Crikey spoke this morning to long-time Indigenous justice activist Sam Watson, who described the Laurence report as a “welcome step”. However Watson has suggested that justice delayed is justice denied. “There are four fresh graves on Palm Island as a direct result of this incident” he said. “No matter how many police are charged… these people will stay in their graves. They have been lost to us forever.”

The Queensland Police Union has been typically intemperate, with vice-president Denis Fitzpatrick saying that his members are “incensed at this political interference”, and refusing to rule out marches, protest rallies or “any form of industrial action”.

However, Queensland’s Police Commissioner Bob Atkinson, has moved to defuse the threat, writing to all sworn officers to remind them of their ‘duty and responsibility’ to protect all Queenslanders.

The normally media-savvy Beattie Government appears badly shaken by the widespread public criticism of its mishandling of events. In what has quickly become a national issue, Indigenous and non-Indigenous leaders alike have pilloried the government for its bungling of the process, and the loss of public confidence which has ensued.
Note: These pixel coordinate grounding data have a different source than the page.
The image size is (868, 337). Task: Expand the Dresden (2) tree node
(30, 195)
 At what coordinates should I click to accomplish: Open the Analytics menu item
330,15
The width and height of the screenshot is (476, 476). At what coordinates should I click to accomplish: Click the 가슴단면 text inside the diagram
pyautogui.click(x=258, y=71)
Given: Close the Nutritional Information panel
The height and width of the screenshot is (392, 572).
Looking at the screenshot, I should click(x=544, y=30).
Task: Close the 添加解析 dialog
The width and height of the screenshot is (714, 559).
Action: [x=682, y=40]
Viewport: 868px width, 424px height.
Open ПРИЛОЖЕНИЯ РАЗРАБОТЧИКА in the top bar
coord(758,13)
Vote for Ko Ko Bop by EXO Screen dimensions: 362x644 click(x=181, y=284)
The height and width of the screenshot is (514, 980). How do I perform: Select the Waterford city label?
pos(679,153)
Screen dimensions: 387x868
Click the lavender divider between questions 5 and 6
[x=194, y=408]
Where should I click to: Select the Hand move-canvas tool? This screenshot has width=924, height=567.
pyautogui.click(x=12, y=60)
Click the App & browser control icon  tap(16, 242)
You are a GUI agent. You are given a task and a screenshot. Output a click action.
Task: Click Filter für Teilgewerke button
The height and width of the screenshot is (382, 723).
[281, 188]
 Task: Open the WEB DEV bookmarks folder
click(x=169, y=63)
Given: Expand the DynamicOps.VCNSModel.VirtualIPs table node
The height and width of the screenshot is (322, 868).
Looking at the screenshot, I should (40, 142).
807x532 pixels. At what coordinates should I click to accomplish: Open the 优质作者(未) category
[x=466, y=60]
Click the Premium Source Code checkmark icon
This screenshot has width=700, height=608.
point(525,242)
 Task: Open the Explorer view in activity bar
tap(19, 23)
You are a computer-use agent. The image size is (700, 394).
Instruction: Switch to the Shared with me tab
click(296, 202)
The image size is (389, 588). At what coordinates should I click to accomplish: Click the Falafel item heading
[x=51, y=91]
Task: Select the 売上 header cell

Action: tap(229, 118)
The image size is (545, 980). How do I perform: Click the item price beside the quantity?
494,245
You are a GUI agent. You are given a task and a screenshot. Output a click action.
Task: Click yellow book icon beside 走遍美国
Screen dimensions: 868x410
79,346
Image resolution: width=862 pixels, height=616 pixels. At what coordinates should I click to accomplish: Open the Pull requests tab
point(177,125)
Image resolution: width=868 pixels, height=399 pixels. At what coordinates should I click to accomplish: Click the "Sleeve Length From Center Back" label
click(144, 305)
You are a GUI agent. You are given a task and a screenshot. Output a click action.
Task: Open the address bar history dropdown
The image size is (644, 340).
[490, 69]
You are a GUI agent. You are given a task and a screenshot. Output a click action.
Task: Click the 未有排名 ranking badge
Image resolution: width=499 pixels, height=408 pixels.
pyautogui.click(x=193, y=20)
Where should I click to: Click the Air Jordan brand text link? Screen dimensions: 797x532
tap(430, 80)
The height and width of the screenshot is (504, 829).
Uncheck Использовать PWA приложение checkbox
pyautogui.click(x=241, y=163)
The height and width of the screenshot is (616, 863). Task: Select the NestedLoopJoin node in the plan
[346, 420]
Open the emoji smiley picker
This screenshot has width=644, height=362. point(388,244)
Tragic and premature death is an all too familiar theme on Palm Island. Since 1918, “problem cases” and “uncontrollables” on Indigenous communities across Queensland were punished by “removal to Palm”. The locals have no expectation of a fair go before the law and make their discontent apparent though sporadic episodes of damage to symbolic public property, such as the burning of the police station in the wake of Mulrunji’s death.

Now Street has offered the Queensland Government a way out. His report provides a belated opportunity for “justice to be seen to be done”.